Do Not Track: Your browser may deliver a "Do-Not-Track ('DNT') signal" to this Site. We will honor a "Do-Not-Track" signal as a valid opt-out request.

M. Our Use of Cookies and Other Tracking Mechanisms

We and our third-party service providers may use cookies and other tracking mechanisms to track information about your use of our Site.

Cookies. Cookies are alphanumeric identifiers that we transfer to your computer's hard drive through your web browser for record-keeping purposes. Some cookies allow us to understand aggregated activities at our Site.

Disabling Cookies. Most web browsers automatically accept cookies, but if you prefer, you can edit your browser options to block them in the future. The Help portion of the toolbar on most browsers will tell you how to prevent your computer from accepting new cookies, how to have the browser notify you when you receive a new cookie, or how to disable cookies altogether.

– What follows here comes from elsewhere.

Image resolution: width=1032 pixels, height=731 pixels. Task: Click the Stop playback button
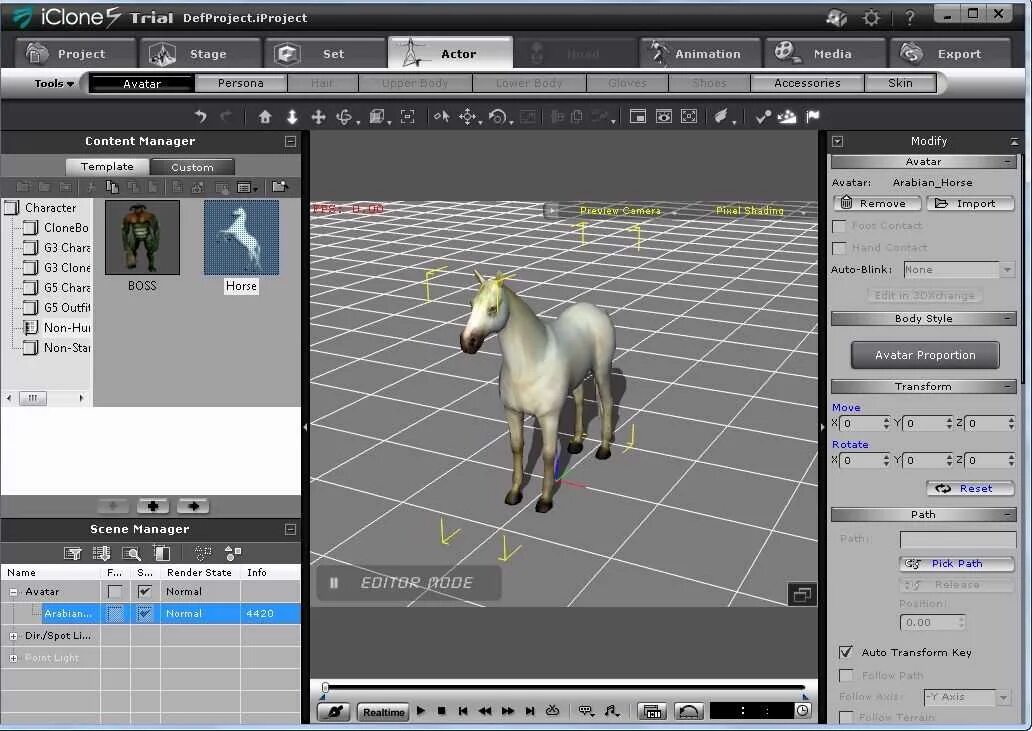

Service Provider Analytics. We use automated devices and applications, such as Google Analytics and Terminus, to evaluate usage of our Site. We also may use other analytic means to evaluate our Site. We use these tools to help us improve our Site, performance, and user experiences. These entities may use cookies and other tracking technologies to perform their services. To learn more about Google's and Terminus’s privacy practices, please review the Google Privacy Policy at https://www.google.com/policies/privacy/ and Terminus Privacy Policy at https://terminus.com/privacy-policy/. You can also download the Google Analytics Opt-out Browser Add-on to prevent their data from being used by Google Analytics at https://tools.google.com/dlpage/gaoptout. You can further manage your browser’s ability to accept cookies or remove persistent cookies by following directions provided in your internet browser’s "help" file. These entities may collect certain non-PII regarding your use of the Vizient website, such as IP addresses, browser types, domain names, internet-service provider(ISP), referring/exit pages, operating system, date/time stamp, and clickstream data.

4. Third-Party Links

Our Site may contain links to third-party websites. Any access to and use of such linked websites is not governed by this Policy but instead is governed by the privacy policies of those third-party websites. We are not responsible for the information practices of such third-party websites.

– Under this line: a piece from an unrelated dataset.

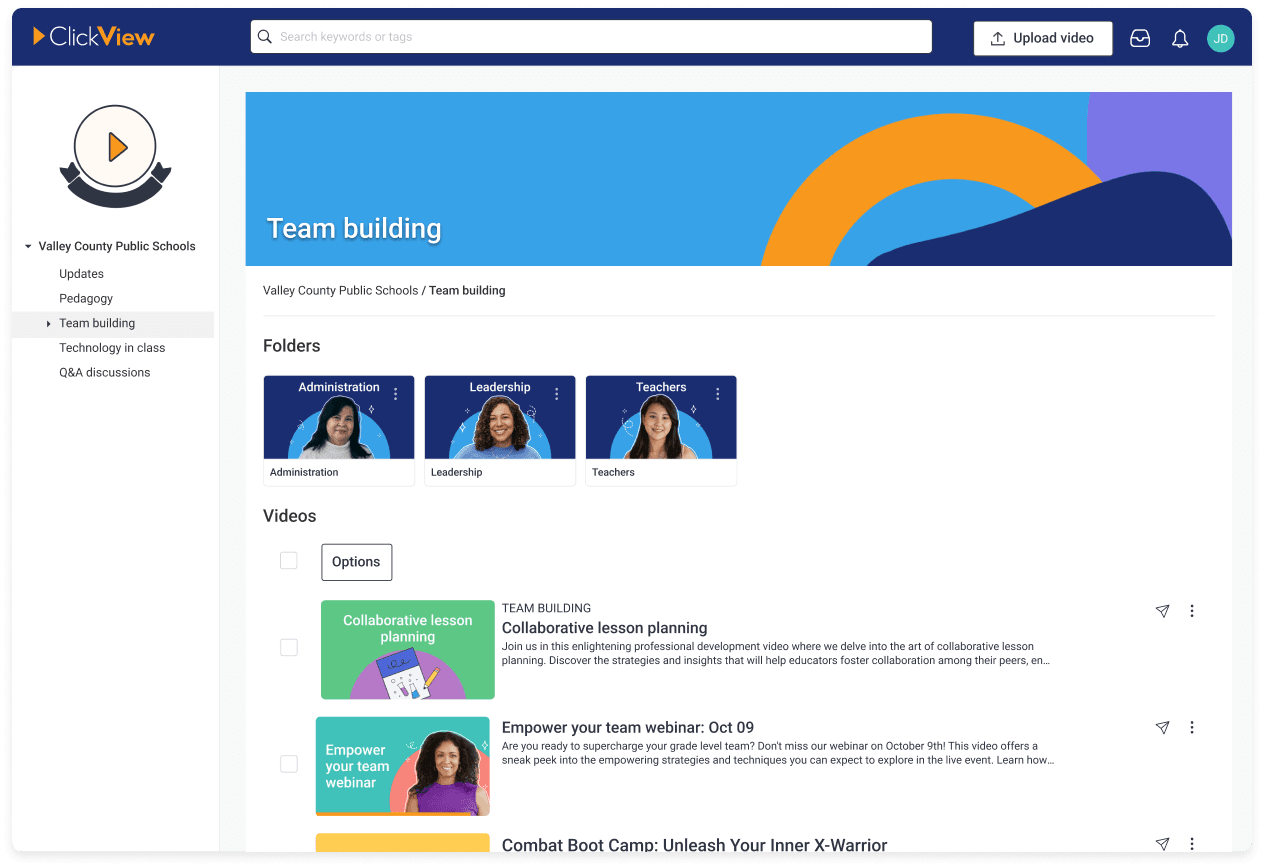Click the ClickView logo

5. Security of Your Personal Information

We have implemented reasonable security measures to protect the information we collect from unauthorized access, exfiltration, theft, loss, misuse, disclosure, alteration, or destruction. Please be aware that despite our best efforts, no data security measures can guarantee security.

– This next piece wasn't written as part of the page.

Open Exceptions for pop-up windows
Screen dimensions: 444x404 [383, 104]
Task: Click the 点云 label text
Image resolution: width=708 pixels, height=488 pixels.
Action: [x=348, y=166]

You should take steps to protect against unauthorized access to your password, phone, and computer by, among other things, signing off after using a shared computer, choosing a robust password that nobody else knows or can easily guess, and keeping your log-in and password private. We are not responsible for any lost, stolen, or compromised passwords or for any activity on your account via unauthorized password activity.

6. Additional Choices

Promotional Emails

We may send periodic promotional emails to you. You may opt-out of such promotional emails by following the opt-out instructions contained in the email. Please note that it may take up to 15 business days for us to process such opt-out requests. If you opt-out of receiving promotional emails, we may still send you emails about your account or any services you have requested or received from us.

7. Contact Us

If you have questions, comments, or concerns about the privacy aspects of our Site or if you have a disability and need access to this privacy/legal policy, please email us at legalprivacynotice@vizientinc.com or call us at 1-800-842-5146. If you are a California consumer exercising one of your rights under CCPA/CPRA, you may call us at 1-800-842-5146 or contact us at CCPACompliance@vizientinc.com.

8. Changes to this Policy and Terms of Use

This Policy and Terms of Use is current as of the Effective Date set forth above. We may change this Policy from time to time, so please be sure to check back periodically. We will post any changes to this Policy or our Terms of Use on our Site.